Miwa Yanagi, Lullaby, 2010, still from a color video, 12 minutes.

A group of thirteen-foot-tall portraits of grotesque, half-naked giantesses, Miwa Yanagi’s works in the Japanese pavilion at the 2009 Venice Biennale may have been widely denounced by critics, but they also confirmed that the artist is unafraid to pursue her own distinctly weird vision. Her current solo exhibition serves as something of an epilogue to Venice.
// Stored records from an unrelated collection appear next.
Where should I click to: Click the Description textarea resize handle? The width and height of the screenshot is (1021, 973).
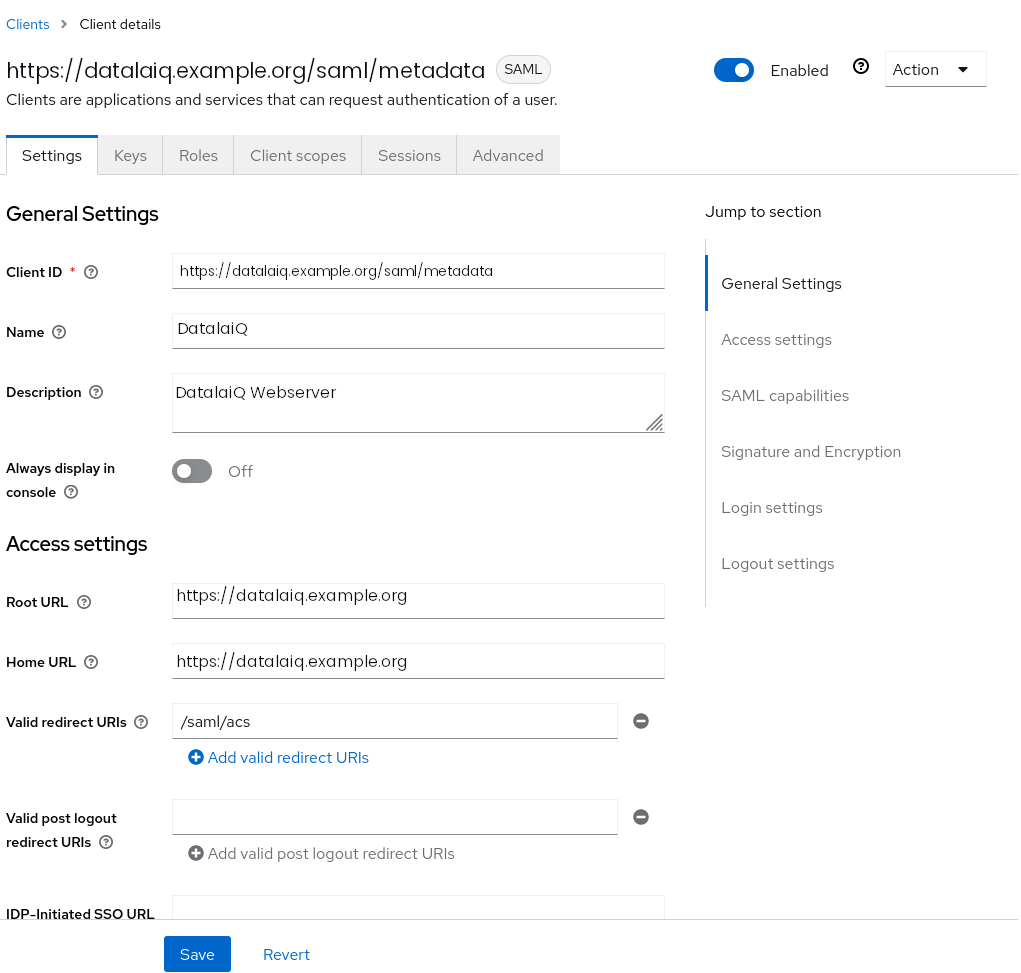(654, 423)
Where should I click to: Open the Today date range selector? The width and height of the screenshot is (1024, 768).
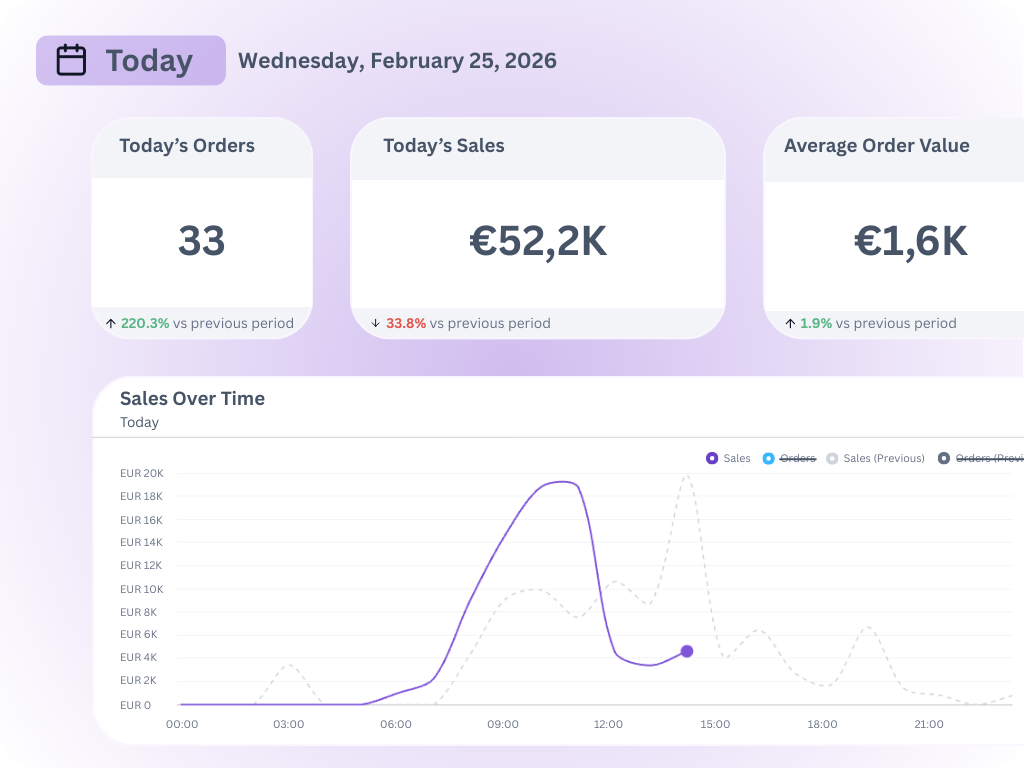[131, 60]
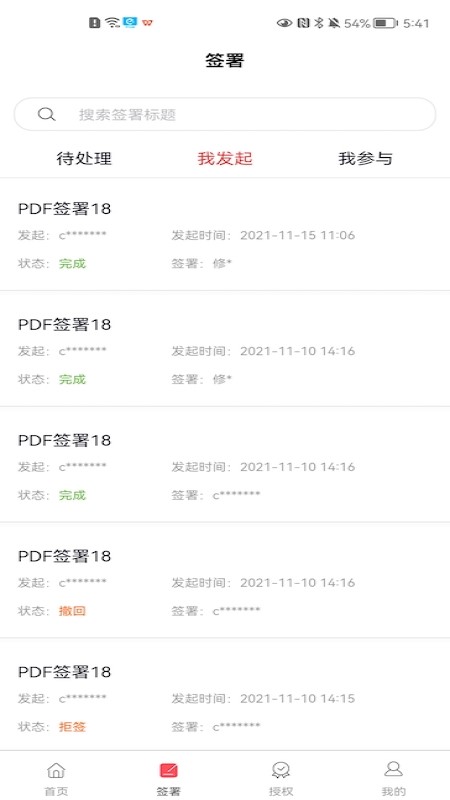The height and width of the screenshot is (800, 450).
Task: Click the 拒签 status label
Action: click(72, 727)
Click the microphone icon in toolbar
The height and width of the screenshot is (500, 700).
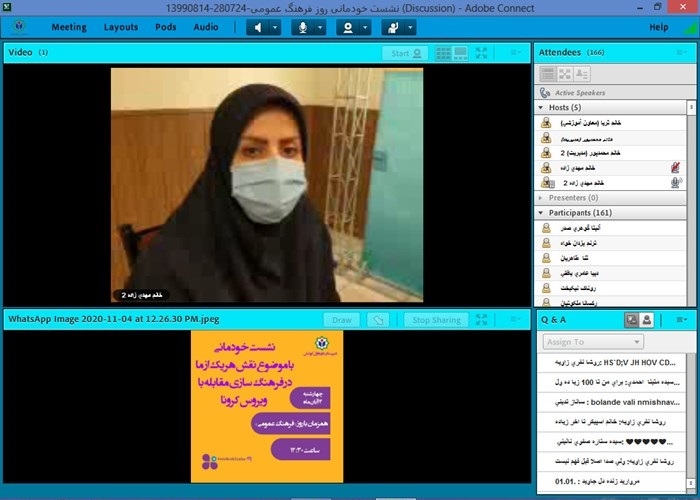(x=303, y=27)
In the main gallery, the twelve-minute video projection Lullaby, 2010, centers on two women, one dressed in a frumpy skirt, her face covered by a prosthetic mask creased with wrinkles, the other in lacy white pajamas and the mask of a young girl. The video begins inside an idealized dollhouse interior just big enough to fit the two adult actors, the “grandmother” humming softly while comforting the girl curled in her lap. Suddenly, the girl wrestles the grandmother to the ground, subdues her, and then assumes the role of comforter. The pair alternate in this way several times, the intensity of the struggle gradually increasing until they kick through the walls of the interior to reveal that they are on a stage constructed on an urban rooftop. Rearing up into mantislike wrestling poses, the two clash again; the grandmother body-slams the girl with a resounding thud, takes her into her lap, and then resumes her humming.

A canny mix of absurdity and abjection, the work invokes comedy as a means to formalize irrational states, the emotional and physical extremes of human relations. Also on display are four black-and-white photographs from Yanagi’s “Fairy Tale” series, 2004–2006, which references Japanese and European fables. Here, prepubescent girls play both adult and child roles, but their pixieish frames undermine the adult-size settings and dark scenarios. Considered alongside Lullaby and the Japanese pavilion, these works underscore the artist’s growing investment in a theater of scale, in which architecture expands and contracts in response to the narrative’s psychic dimensions.